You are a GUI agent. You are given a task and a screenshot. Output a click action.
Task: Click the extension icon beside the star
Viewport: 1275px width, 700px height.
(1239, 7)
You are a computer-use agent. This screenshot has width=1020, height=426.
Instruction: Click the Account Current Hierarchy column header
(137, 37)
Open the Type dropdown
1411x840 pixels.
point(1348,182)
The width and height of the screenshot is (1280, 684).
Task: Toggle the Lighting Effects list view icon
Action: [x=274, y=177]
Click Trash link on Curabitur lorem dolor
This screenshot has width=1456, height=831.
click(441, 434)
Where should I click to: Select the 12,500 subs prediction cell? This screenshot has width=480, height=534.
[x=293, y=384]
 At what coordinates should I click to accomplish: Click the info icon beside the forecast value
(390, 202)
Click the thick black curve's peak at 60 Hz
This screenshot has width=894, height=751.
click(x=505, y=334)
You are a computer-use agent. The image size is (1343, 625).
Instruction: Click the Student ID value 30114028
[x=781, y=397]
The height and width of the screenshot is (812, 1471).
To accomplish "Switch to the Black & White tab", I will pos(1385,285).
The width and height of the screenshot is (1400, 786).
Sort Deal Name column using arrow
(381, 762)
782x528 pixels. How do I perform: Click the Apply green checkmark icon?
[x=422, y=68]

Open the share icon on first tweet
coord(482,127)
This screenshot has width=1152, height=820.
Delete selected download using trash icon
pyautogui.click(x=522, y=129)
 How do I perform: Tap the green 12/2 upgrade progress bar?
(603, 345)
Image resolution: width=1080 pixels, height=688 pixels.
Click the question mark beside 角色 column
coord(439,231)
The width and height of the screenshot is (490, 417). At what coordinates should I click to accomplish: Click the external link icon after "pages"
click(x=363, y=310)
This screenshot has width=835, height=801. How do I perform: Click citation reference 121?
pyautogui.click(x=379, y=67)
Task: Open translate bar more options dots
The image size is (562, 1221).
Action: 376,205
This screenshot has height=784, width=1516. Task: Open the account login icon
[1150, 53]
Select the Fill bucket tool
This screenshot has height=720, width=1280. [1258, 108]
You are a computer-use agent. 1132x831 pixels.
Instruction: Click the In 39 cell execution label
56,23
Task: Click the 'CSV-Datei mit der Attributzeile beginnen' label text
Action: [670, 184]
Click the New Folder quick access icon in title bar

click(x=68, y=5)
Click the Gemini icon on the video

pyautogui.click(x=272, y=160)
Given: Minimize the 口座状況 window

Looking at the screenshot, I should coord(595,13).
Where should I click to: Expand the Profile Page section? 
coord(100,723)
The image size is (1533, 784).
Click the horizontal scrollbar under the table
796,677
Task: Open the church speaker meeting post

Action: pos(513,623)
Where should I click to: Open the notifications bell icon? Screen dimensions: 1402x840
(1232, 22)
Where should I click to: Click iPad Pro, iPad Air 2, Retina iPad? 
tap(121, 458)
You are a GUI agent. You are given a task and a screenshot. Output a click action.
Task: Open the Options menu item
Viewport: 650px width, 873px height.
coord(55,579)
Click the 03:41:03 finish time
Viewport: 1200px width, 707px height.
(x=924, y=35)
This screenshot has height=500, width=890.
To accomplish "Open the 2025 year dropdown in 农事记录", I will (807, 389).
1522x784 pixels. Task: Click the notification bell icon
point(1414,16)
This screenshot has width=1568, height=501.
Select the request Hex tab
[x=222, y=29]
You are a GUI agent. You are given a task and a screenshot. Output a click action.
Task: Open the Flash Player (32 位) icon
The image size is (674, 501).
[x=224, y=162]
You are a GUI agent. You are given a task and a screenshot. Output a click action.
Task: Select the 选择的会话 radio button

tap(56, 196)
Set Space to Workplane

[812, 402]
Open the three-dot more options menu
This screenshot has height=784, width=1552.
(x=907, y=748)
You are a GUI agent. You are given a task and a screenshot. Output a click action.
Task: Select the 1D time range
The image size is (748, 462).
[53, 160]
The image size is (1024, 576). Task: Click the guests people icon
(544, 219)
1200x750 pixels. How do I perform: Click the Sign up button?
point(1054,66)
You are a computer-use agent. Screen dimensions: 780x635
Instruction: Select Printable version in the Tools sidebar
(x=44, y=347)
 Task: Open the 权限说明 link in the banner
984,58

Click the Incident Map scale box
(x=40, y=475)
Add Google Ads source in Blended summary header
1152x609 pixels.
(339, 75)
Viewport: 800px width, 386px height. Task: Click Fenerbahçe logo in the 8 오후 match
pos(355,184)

Task: Your task is to repeat each of the records above exactly.

Result of this exercise:
You are a GUI agent. You are given a task and a screenshot. Output a click action.
Task: Click the extension icon beside the star
Viewport: 1275px width, 700px height.
(1239, 7)
You are a computer-use agent. This screenshot has width=1020, height=426.
Instruction: Click the Account Current Hierarchy column header
(137, 37)
Open the Type dropdown
1411x840 pixels.
point(1348,182)
The width and height of the screenshot is (1280, 684).
Task: Toggle the Lighting Effects list view icon
Action: [x=274, y=177]
Click Trash link on Curabitur lorem dolor
This screenshot has width=1456, height=831.
click(441, 434)
Where should I click to: Select the 12,500 subs prediction cell? This screenshot has width=480, height=534.
[x=293, y=384]
 At what coordinates should I click to accomplish: Click the info icon beside the forecast value
(390, 202)
Click the thick black curve's peak at 60 Hz
This screenshot has width=894, height=751.
click(x=505, y=334)
You are a computer-use agent. The image size is (1343, 625).
Instruction: Click the Student ID value 30114028
[x=781, y=397]
The height and width of the screenshot is (812, 1471).
To accomplish "Switch to the Black & White tab", I will pos(1385,285).
The width and height of the screenshot is (1400, 786).
Sort Deal Name column using arrow
(381, 762)
782x528 pixels. How do I perform: Click the Apply green checkmark icon?
[x=422, y=68]

Open the share icon on first tweet
coord(482,127)
This screenshot has width=1152, height=820.
Delete selected download using trash icon
pyautogui.click(x=522, y=129)
 How do I perform: Tap the green 12/2 upgrade progress bar?
(603, 345)
Image resolution: width=1080 pixels, height=688 pixels.
Click the question mark beside 角色 column
coord(439,231)
The width and height of the screenshot is (490, 417). At what coordinates should I click to accomplish: Click the external link icon after "pages"
click(x=363, y=310)
This screenshot has width=835, height=801. How do I perform: Click citation reference 121?
pyautogui.click(x=379, y=67)
Task: Open translate bar more options dots
The image size is (562, 1221).
Action: 376,205
This screenshot has height=784, width=1516. Task: Open the account login icon
[1150, 53]
Select the Fill bucket tool
This screenshot has height=720, width=1280. [1258, 108]
You are a computer-use agent. 1132x831 pixels.
Instruction: Click the In 39 cell execution label
56,23
Task: Click the 'CSV-Datei mit der Attributzeile beginnen' label text
Action: [670, 184]
Click the New Folder quick access icon in title bar

click(x=68, y=5)
Click the Gemini icon on the video

pyautogui.click(x=272, y=160)
Given: Minimize the 口座状況 window

Looking at the screenshot, I should coord(595,13).
Where should I click to: Expand the Profile Page section? 
coord(100,723)
The image size is (1533, 784).
Click the horizontal scrollbar under the table
796,677
Task: Open the church speaker meeting post

Action: pos(513,623)
Where should I click to: Open the notifications bell icon? Screen dimensions: 1402x840
(1232, 22)
Where should I click to: Click iPad Pro, iPad Air 2, Retina iPad? 
tap(121, 458)
You are a GUI agent. You are given a task and a screenshot. Output a click action.
Task: Open the Options menu item
Viewport: 650px width, 873px height.
coord(55,579)
Click the 03:41:03 finish time
Viewport: 1200px width, 707px height.
(x=924, y=35)
This screenshot has height=500, width=890.
To accomplish "Open the 2025 year dropdown in 农事记录", I will (807, 389).
1522x784 pixels. Task: Click the notification bell icon
point(1414,16)
This screenshot has width=1568, height=501.
Select the request Hex tab
[x=222, y=29]
You are a GUI agent. You are given a task and a screenshot. Output a click action.
Task: Open the Flash Player (32 位) icon
The image size is (674, 501).
[x=224, y=162]
You are a GUI agent. You are given a task and a screenshot. Output a click action.
Task: Select the 选择的会话 radio button

tap(56, 196)
Set Space to Workplane

[812, 402]
Open the three-dot more options menu
This screenshot has height=784, width=1552.
(x=907, y=748)
You are a GUI agent. You are given a task and a screenshot. Output a click action.
Task: Select the 1D time range
The image size is (748, 462).
[53, 160]
The image size is (1024, 576). Task: Click the guests people icon
(544, 219)
1200x750 pixels. How do I perform: Click the Sign up button?
point(1054,66)
You are a computer-use agent. Screen dimensions: 780x635
Instruction: Select Printable version in the Tools sidebar
(x=44, y=347)
 Task: Open the 权限说明 link in the banner
984,58

Click the Incident Map scale box
(x=40, y=475)
Add Google Ads source in Blended summary header
1152x609 pixels.
(339, 75)
Viewport: 800px width, 386px height. Task: Click Fenerbahçe logo in the 8 오후 match
pos(355,184)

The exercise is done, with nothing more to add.